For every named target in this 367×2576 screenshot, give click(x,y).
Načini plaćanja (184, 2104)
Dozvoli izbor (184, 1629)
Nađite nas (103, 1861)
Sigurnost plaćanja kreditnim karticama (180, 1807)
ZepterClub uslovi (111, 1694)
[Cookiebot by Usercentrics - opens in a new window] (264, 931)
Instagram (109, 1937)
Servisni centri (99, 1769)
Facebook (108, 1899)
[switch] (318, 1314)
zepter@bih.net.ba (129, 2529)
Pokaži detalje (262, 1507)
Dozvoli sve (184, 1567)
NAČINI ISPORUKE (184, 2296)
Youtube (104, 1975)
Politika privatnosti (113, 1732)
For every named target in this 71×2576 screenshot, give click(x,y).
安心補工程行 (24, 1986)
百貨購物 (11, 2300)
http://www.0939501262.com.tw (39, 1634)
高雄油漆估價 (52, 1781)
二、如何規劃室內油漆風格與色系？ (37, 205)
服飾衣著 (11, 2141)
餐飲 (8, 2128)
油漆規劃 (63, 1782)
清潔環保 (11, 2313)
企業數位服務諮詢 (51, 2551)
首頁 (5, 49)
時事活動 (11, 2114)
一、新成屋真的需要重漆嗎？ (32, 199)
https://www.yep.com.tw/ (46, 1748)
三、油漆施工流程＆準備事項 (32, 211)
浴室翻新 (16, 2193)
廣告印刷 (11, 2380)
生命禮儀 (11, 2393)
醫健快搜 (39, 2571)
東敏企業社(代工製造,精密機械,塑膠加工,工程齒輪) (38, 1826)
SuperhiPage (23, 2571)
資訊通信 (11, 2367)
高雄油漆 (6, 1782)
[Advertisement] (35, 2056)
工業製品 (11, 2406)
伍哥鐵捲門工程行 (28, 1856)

+--

• **Work to complete**: Your task is to reproduce exactly the lines that begin at the line containing "一、新成屋真的需要重漆嗎？ (32, 199)" and end at the final line of the data above.

• **Result for this task**:
一、新成屋真的需要重漆嗎？ (32, 199)
https://www.yep.com.tw/ (46, 1748)
三、油漆施工流程＆準備事項 (32, 211)
浴室翻新 (16, 2193)
廣告印刷 (11, 2380)
生命禮儀 (11, 2393)
醫健快搜 (39, 2571)
東敏企業社(代工製造,精密機械,塑膠加工,工程齒輪) (38, 1826)
SuperhiPage (23, 2571)
資訊通信 (11, 2367)
高雄油漆 (6, 1782)
[Advertisement] (35, 2056)
工業製品 (11, 2406)
伍哥鐵捲門工程行 (28, 1856)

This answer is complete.